==== Materials provided ====

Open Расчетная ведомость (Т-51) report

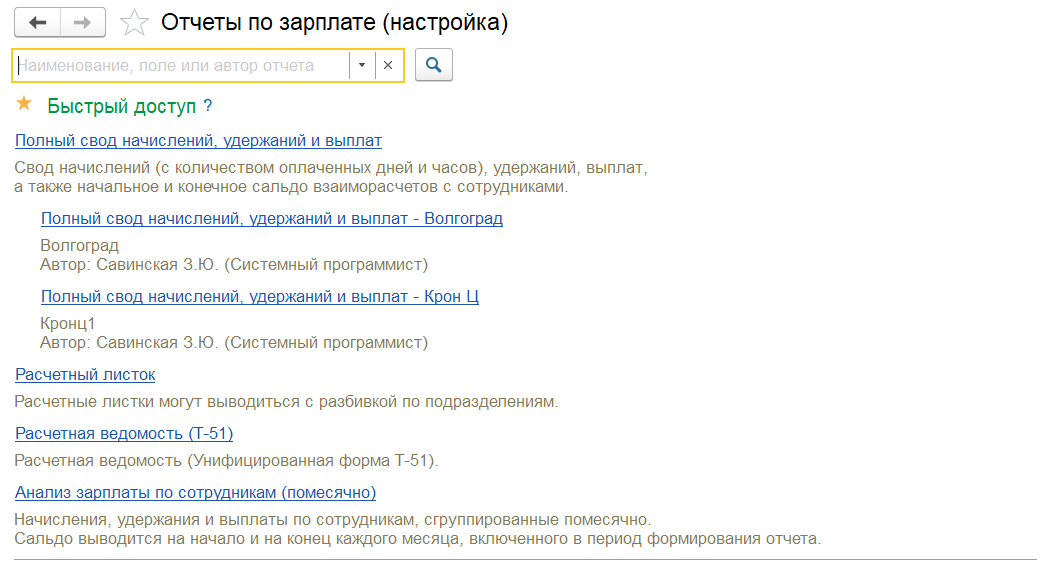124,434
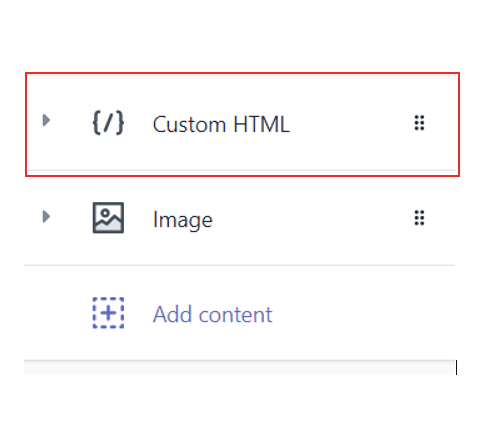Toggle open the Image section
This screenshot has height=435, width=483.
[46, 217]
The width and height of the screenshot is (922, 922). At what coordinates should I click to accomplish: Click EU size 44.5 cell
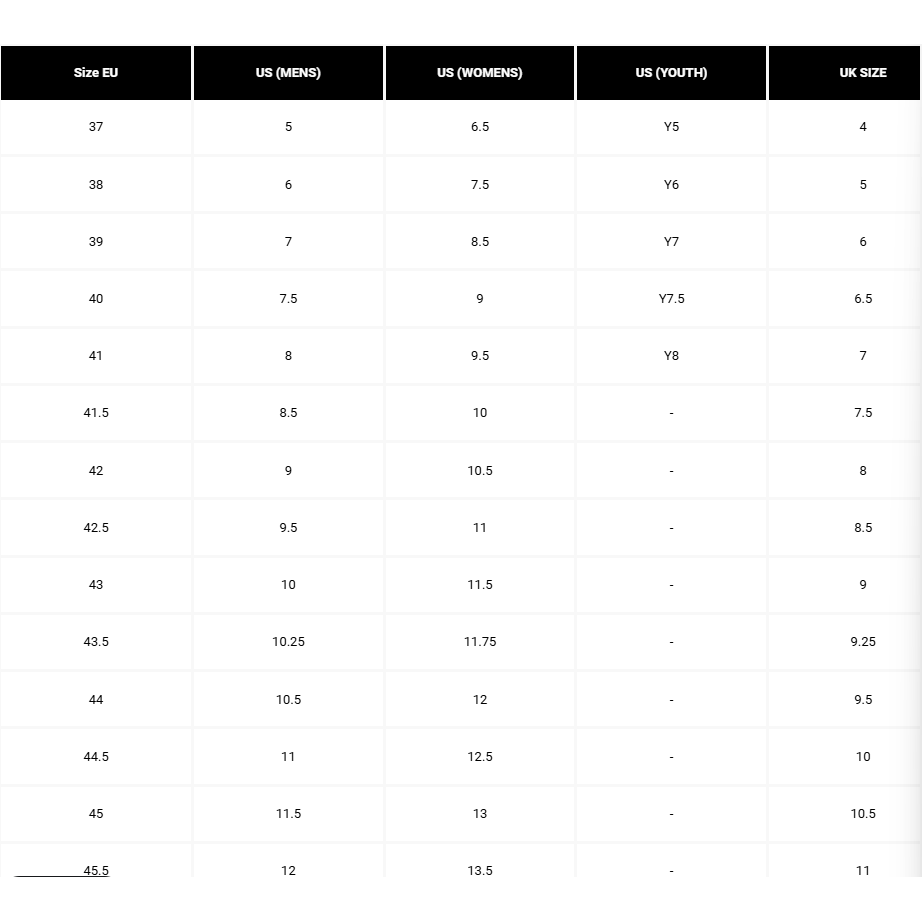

====
==== Materials provided ====

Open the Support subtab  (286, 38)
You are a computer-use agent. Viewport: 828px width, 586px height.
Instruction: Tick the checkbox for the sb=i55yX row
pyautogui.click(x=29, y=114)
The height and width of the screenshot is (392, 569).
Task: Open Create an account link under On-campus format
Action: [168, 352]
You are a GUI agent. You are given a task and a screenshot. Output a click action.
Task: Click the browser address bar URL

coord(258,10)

====

**Problem to work on:** Repeat only the stretch of data above that runs from the line with "Open Расчетная ведомость (Т-51) report" to the line with "The width and". Keep both end lines; exclude pictures.

**Finished task:**
Open Расчетная ведомость (Т-51) report

124,434
Toggle open the Image section
This screenshot has height=435, width=483.
[46, 217]
The width and height of the screenshot is (922, 922). At what coordinates should I click to accomplish: Click EU size 44.5 cell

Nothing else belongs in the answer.